[Dataset entries]
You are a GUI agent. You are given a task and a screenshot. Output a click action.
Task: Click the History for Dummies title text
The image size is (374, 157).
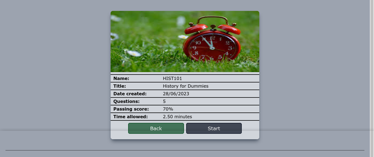(185, 86)
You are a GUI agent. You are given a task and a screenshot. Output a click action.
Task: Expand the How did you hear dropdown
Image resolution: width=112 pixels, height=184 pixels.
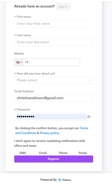[54, 80]
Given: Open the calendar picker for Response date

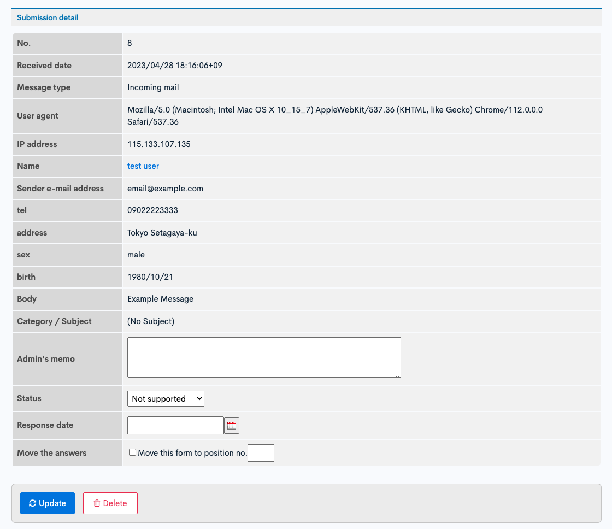Looking at the screenshot, I should [x=231, y=425].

## WHAT IS BEING ASKED
Transcribe all of the records above character for character. Exclude the pictures.

## EXERCISE OUTPUT
You are a GUI agent. You are given a task and a screenshot. Output a click action.
Task: Click the History for Dummies title text
The image size is (374, 157).
(185, 86)
You are a GUI agent. You are given a task and a screenshot. Output a click action.
Task: Expand the How did you hear dropdown
Image resolution: width=112 pixels, height=184 pixels.
[54, 80]
Given: Open the calendar picker for Response date

Looking at the screenshot, I should [x=231, y=425].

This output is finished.